Une humoriste trinidadienne intervient avec humour en précisant que la violence sexiste est loin d'être drôle

Portrait de l'humoriste Rhea-Simone Auguste, souriante dans une chemise noire. Elle est claire de peau, corpulente et arbore un  large sourire.

Rhea-Simone Auguste, plus connue sous le nom d'humoriste Simmy De Trini. Photo prise avec la permission d’Auguste. Photo par Mark Lyndersay pour www.causeaneffect.com.

[Sauf mention contraire, tous les liens renvoient vers des pages web en anglais, ndlt.]

Trinité-et-Tobago, aux prises [fr] avec la violence sexiste et le féminicide, est toujours sous le choc suite au meurtre [fr] de l'adolescente Ashanti Riley, qui a été poignardée à mort après avoir été enlevée par un chauffeur de taxi privé le 29 novembre dernier.

Depuis, les débats [fr] en ligne se sont multipliés, abordant la tendance à blâmer les victimes et à demander aux femmes de se protéger plutôt que de se concentrer sur le changement de la culture et la socialisation masculine.

Une humoriste a commencé à faire pression d'une manière peu conventionnelle afin que ce changement se produise. Rhea-Simone Auguste, plus connue sous le nom de Simmy De Trini, a publié une série de scénarios sur sa page Facebook, présentés en jargon local et qui représentent le harcèlement sexuel inversé. L'impact de ce renversement des rôles inattendu a souligné l'absurdité de ce qu'endurent les femmes dans la culture caribéenne hyper-masculine.

Via WhatsApp, Simmy a discuté avec Global Voices de la gravité de la violence fondée sur le genre et des raisons pour lesquelles elle croit que l'humour reste un bon moyen de lancer un débat productif sur ce problème.

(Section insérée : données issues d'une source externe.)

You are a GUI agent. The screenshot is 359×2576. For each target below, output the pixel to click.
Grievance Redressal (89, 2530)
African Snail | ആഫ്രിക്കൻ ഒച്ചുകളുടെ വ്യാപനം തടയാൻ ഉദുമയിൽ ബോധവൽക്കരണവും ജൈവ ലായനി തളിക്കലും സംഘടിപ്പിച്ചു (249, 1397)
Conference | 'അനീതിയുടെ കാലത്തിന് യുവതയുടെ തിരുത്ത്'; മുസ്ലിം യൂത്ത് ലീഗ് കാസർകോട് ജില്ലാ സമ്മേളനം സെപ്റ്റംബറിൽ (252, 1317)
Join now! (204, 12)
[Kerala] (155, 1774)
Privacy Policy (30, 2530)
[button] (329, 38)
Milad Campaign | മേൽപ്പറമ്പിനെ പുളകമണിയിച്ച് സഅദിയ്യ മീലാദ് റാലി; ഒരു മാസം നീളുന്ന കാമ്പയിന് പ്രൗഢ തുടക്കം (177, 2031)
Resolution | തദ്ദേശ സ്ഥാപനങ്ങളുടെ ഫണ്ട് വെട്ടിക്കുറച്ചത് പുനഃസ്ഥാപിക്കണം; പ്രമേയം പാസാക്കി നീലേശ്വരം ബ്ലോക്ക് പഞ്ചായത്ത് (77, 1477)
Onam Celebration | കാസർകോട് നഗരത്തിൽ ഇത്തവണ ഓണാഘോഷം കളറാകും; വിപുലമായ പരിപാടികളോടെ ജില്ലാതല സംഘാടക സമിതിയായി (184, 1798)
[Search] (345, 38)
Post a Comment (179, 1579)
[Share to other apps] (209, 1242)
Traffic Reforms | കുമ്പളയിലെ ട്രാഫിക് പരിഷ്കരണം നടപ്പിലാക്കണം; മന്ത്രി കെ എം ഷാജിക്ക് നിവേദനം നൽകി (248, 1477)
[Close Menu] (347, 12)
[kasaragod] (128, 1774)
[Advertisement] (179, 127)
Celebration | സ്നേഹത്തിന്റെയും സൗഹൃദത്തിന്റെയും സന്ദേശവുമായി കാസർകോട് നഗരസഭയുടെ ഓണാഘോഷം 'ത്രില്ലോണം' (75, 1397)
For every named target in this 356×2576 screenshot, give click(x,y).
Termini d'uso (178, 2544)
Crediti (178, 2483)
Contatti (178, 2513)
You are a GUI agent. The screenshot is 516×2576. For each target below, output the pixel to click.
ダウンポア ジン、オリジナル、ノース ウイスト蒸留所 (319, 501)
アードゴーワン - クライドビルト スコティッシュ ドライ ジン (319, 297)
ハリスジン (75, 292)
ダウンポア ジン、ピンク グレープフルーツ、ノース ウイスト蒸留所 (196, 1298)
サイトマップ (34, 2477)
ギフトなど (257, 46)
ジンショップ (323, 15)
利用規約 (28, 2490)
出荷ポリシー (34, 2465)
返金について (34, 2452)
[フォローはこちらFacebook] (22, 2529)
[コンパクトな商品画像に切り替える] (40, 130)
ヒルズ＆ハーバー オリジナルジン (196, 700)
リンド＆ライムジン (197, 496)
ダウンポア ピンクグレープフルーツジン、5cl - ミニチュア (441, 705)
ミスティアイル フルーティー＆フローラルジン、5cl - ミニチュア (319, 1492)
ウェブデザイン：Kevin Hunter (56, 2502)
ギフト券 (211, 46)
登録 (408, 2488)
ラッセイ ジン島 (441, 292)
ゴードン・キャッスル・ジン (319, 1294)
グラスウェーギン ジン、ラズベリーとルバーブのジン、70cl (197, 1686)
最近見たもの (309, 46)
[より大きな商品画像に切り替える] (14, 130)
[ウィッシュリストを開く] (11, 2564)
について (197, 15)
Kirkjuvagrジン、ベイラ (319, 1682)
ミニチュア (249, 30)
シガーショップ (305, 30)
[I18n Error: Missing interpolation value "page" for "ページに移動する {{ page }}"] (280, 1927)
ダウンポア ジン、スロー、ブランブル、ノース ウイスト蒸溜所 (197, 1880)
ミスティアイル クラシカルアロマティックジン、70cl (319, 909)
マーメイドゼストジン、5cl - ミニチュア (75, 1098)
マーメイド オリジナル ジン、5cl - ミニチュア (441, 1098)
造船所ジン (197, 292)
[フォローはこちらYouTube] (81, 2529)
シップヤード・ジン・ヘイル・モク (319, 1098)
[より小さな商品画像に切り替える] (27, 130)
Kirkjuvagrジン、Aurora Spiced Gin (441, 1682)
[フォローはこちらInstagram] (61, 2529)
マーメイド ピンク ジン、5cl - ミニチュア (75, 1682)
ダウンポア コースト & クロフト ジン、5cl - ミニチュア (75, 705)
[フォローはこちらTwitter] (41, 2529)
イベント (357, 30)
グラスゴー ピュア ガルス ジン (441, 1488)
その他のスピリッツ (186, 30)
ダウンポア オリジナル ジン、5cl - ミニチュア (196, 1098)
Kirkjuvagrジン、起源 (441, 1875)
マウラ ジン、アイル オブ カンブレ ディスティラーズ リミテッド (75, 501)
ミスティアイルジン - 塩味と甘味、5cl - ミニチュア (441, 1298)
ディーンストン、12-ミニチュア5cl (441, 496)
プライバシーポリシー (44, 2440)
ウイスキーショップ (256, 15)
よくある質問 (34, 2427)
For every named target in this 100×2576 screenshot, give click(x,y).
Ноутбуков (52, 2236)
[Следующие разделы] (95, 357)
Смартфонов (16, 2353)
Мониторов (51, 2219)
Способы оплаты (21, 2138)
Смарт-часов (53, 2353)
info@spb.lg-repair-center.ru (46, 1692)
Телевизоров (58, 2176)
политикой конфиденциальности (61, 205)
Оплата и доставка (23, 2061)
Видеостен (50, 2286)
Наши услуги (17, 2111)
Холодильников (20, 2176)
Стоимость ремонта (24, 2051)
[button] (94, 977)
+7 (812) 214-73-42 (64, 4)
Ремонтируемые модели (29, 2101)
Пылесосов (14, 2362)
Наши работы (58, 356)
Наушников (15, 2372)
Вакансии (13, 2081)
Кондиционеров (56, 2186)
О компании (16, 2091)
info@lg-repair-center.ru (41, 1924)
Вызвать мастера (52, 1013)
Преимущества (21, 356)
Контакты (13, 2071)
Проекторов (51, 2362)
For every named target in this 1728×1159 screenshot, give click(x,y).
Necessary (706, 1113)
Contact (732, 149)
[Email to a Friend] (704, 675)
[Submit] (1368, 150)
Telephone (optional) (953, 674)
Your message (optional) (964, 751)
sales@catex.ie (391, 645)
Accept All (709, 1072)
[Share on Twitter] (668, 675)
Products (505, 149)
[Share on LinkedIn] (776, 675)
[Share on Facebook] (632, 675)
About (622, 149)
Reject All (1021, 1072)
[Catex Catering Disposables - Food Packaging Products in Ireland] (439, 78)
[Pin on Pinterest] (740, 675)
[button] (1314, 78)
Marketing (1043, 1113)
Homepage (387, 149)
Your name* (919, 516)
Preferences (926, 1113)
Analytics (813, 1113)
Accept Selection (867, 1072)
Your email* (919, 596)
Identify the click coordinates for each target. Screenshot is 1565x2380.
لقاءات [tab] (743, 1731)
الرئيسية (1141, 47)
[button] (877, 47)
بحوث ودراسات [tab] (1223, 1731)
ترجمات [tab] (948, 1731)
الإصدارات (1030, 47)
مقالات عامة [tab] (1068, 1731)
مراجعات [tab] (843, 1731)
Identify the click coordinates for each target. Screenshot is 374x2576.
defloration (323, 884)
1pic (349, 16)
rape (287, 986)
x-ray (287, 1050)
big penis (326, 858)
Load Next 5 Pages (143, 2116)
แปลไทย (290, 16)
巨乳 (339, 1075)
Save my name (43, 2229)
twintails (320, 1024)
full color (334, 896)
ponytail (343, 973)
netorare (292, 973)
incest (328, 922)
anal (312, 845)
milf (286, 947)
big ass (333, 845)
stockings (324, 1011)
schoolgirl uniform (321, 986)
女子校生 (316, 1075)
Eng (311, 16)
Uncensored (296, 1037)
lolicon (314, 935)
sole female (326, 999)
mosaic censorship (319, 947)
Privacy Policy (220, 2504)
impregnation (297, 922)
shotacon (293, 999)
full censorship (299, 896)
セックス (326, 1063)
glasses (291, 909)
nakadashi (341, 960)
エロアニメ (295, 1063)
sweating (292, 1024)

Janine Mendes-Franco (JMF) : Cette série a-t-elle été inspirée par la récente vague de féminicides ou est-ce un thème sur lequel vous réfléchissez depuis un certain temps déjà ?

Simmy De Trini (SDT): As a survivor of both domestic violence and rape, I have been vocal over the last few years about the injustice women face and the inability of our current system to protect women from harm or worse, murder. The “reverse harassment” posts were not planned. I just got fed up of saying the same things so I switched it up and just started doing sarcastic posts about the situation.

Simmy De Trini (SDT) : En tant que survivante de violence conjugale et de viol, j'ai parlé haut et fort, au cours de ces dernières années, de l'injustice dans laquelle vivent les femmes et de l'incapacité de notre système actuel à les protéger contre les préjudices et, pire encore, le meurtre. Mes publications sur le “harcèlement inversé” n'étaient pas prévues. J'en ai eu assez de toujours dire la même chose, alors j'ai changé d'approche et j'ai commencé à écrire des commentaires sarcastiques sur la situation.

JMF : Toutes vos publications ont eu des centaines de réactions, de commentaires et de partages. Quel genre de débat vouliez-vous lancer ?

SDT: When I realised the first post started gaining traction, the others were done with the hope of sparking discussions about the harassment women experience and the kind of attitudes we encounter that we need men to revisit and review in themselves and their friends.

SDT : Lorsque j'ai réalisé que ma première publication commençait à avoir un impact, les autres ont été publiées avec l'espoir d'engager des débats sur le harcèlement que les femmes subissent et le genre d'attitudes que nous rencontrons et que les hommes doivent examiner et changer en eux-mêmes, ainsi que chez leurs amis. 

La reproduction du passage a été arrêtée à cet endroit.